* Exercise materials
◇ ◇ ◇
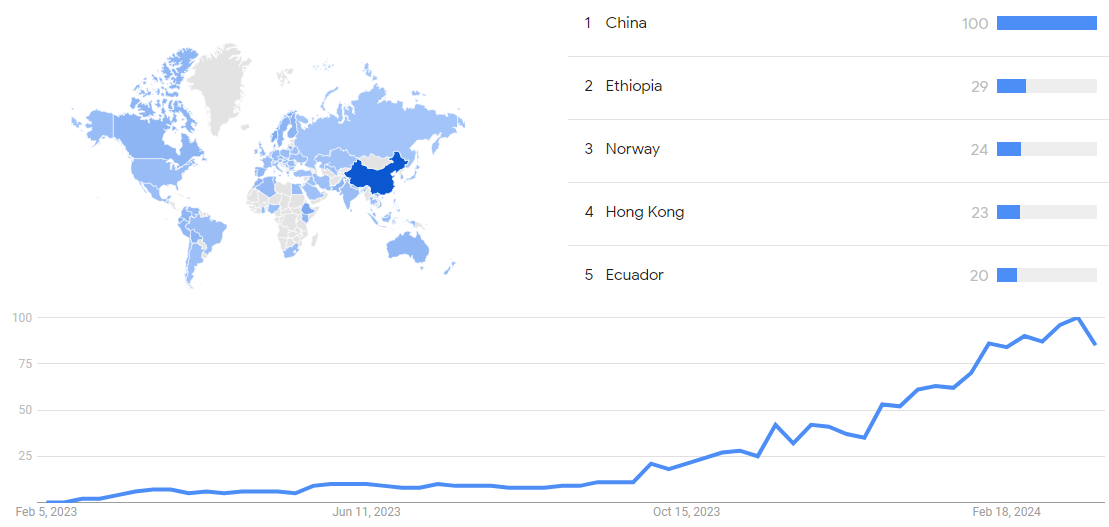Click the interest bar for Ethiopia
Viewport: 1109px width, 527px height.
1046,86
◇ ◇ ◇
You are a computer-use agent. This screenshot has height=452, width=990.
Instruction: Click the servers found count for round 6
◇ ◇ ◇
* What to do
Copy range, inclusive: the line holding "You are a computer-use" to the line holding "Instruction: Click the". Reproduce exactly those lines of the records above and no others.

* Written response
You are a computer-use agent. This screenshot has height=452, width=990.
Instruction: Click the servers found count for round 6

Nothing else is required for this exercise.